• [Consigne]
Recopiez à l'identique le passage de l'extrait sur le racisme qui va de « Liberté psychique : parce » à « que la race. ».

• [Extrait choisi]

Individualisme : les Blanc-he-s ont appris à se voir comme des individus, plutôt que comme faisant partie d’un groupe racial. L’individualisme nous permet de nier que le racisme est structuré dans le tissu de la société. Cela efface notre histoire et cache la manière dont la richesse s’est accumulée au fil des générations et nous profite aujourd’hui, comme groupe. Cela nous permet également de prendre nos distances avec l’histoire et les actions de notre groupe. Ainsi, nous sommes très irritables lorsque nous sommes « accusé-e-s » de racisme, parce qu’en tant qu’individus, nous sommes « différent-e-s » des autres personnes blanches et attendons d’être vu-e-s en tant que tel-le-s ; nous trouvons intolérable toute suggestion que notre comportement ou que nos perspectives soient typiques de notre groupe dans son ensemble.
Droit au confort racial : en position dominante, les Blanc-he-s sont presque toujours racialement à l’aise et ont donc développé des perspectives infaillibles pour le rester. Nous n’avons pas eu à bâtir une quelconque forme de tolérance à l’inconfort racial et donc lorsque cet inconfort se présente, les Blanc-he-s répondent généralement comme si quelque chose était « mauvais », et blâment la personne ou l’événement qui a déclenché le malaise (habituellement une personne racisée). Cette attitude provient d’un déploiement socialement construit de réponses envers la source présumée de l’inconfort, y compris : la pénalisation, les représailles, l’isolement et le refus de poursuivre l’engagement. Vu que le racisme est nécessairement inconfortable en ce qu’il est oppressif, l’insistance blanche sur le confort racial garantit que le racisme ne sera pas contesté, sauf de la plus superficielle des façons.
Arrogance raciale : la plupart des Blanc-he-s ont une compréhension très limitée du racisme parce que nous n’avons pas été formé-e-s à penser de façon complexe à ce sujet et parce que cela bénéficie à la domination blanche de ne pas le faire. Pourtant, nous n’avons aucun scrupule à remettre en question les connaissances de personnes qui ont pensé de façon complexe sur la race. Les Blanc-he-s se sentent généralement libres de rejeter ces perspectives bien informées plutôt que d’avoir l’humilité de reconnaître qu’ils ne sont pas familiers, doivent réfléchir davantage sur eux-mêmes, ou demander plus d’informations.
Appartenance raciale : les Blanc-he-s jouissent d’un sens très intériorisé et largement inconscient de l’appartenance raciale dans la société états-unienne. Dans pratiquement chaque situation ou image réputées précieuses dans la société dominante, les Blanc-he-s sont à leur place. L’interruption de l’appartenance raciale est rare et donc déstabilisante et effrayante pour les Blanc-hes. Elle est généralement évitée.
Liberté psychique : parce que la race est construite comme inhérente aux personnes racisées, les Blanc-he-s ne portent pas le fardeau social de la race. Nous nous déplaçons facilement à travers notre société, sans un sentiment de nous-mêmes comme étant racialisé-e-s. C’est aux personnes racisées de penser à la race – c’est ce qui « leur » arrive – ils peuvent poser le problème sur la place publique si c’est un problème pour elles et eux (même si elles et ils le font, nous pouvons le rejeter comme un problème personnel, l’éternelle carte raciale, ou la raison de leurs problèmes). Cela donne aux Blanc-he-s beaucoup plus d’énergie psychologique pour se consacrer à d’autres questions et nous empêche de développer l’endurance nécessaire pour maintenir l’attention sur une question aussi chargée et inconfortable que la race.

• [Lignes fournies]
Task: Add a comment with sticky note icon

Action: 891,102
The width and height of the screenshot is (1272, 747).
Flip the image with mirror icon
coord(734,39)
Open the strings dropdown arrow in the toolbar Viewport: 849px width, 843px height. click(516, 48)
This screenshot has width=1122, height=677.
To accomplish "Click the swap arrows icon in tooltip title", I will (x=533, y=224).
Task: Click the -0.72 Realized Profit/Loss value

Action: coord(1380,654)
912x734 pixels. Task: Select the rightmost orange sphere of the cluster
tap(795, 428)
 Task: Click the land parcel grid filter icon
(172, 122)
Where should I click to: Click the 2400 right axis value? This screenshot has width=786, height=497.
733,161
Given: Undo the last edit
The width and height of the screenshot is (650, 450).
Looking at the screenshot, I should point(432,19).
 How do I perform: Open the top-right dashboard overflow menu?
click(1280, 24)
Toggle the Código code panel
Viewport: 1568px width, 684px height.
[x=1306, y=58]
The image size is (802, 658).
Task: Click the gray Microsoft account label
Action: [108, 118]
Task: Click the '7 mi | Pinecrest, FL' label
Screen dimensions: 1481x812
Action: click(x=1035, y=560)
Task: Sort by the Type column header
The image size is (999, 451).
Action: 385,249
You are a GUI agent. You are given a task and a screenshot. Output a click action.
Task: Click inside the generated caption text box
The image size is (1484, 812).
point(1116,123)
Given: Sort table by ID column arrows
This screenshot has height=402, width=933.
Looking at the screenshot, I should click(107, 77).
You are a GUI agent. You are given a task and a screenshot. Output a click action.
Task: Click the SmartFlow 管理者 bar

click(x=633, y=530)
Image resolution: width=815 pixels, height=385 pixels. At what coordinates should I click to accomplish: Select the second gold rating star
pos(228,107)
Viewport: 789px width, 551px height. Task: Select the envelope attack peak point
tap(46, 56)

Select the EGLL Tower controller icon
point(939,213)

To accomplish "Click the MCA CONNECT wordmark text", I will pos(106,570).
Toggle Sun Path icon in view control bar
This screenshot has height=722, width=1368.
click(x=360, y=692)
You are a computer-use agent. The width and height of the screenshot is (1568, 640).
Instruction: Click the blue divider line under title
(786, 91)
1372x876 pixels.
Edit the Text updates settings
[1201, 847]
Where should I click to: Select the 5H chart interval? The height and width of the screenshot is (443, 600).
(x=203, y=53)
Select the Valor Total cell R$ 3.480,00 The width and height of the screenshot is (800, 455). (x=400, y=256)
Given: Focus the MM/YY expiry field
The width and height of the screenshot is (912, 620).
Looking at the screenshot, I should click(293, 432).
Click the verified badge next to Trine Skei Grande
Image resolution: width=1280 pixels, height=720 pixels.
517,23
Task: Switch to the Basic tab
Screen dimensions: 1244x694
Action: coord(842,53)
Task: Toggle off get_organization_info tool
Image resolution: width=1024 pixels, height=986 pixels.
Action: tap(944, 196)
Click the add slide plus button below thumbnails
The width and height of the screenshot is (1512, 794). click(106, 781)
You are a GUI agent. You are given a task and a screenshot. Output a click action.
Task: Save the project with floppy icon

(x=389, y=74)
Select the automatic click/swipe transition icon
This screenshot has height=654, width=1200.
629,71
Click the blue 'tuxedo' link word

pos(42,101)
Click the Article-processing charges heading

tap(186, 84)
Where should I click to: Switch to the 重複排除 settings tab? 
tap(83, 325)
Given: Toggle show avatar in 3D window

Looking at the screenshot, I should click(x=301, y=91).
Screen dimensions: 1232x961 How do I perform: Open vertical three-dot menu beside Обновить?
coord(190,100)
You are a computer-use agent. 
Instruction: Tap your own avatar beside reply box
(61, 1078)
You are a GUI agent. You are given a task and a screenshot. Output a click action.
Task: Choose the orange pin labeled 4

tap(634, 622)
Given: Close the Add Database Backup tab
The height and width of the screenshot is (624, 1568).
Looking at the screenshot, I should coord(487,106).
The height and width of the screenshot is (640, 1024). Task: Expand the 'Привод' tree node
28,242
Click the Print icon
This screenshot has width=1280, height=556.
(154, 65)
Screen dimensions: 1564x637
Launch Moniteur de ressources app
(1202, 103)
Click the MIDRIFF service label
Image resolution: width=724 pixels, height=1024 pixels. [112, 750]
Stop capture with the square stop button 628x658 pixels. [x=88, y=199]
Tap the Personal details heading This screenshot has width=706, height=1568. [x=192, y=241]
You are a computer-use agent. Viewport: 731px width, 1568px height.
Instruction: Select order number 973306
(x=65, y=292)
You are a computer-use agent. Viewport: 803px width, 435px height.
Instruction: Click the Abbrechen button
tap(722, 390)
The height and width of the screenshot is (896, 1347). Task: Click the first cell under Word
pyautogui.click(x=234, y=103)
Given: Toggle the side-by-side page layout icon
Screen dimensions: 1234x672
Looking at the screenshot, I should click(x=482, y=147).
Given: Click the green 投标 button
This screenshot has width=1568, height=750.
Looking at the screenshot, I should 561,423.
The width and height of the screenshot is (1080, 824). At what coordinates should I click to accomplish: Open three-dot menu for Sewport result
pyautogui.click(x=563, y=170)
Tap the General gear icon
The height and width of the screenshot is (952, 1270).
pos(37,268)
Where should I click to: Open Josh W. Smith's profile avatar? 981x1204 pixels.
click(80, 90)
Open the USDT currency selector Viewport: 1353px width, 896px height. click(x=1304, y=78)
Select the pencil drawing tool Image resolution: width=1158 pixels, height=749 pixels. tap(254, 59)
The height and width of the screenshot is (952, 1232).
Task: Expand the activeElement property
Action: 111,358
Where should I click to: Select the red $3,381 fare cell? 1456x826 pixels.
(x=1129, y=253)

• [Réponse]
Liberté psychique : parce que la race est construite comme inhérente aux personnes racisées, les Blanc-he-s ne portent pas le fardeau social de la race. Nous nous déplaçons facilement à travers notre société, sans un sentiment de nous-mêmes comme étant racialisé-e-s. C’est aux personnes racisées de penser à la race – c’est ce qui « leur » arrive – ils peuvent poser le problème sur la place publique si c’est un problème pour elles et eux (même si elles et ils le font, nous pouvons le rejeter comme un problème personnel, l’éternelle carte raciale, ou la raison de leurs problèmes). Cela donne aux Blanc-he-s beaucoup plus d’énergie psychologique pour se consacrer à d’autres questions et nous empêche de développer l’endurance nécessaire pour maintenir l’attention sur une question aussi chargée et inconfortable que la race.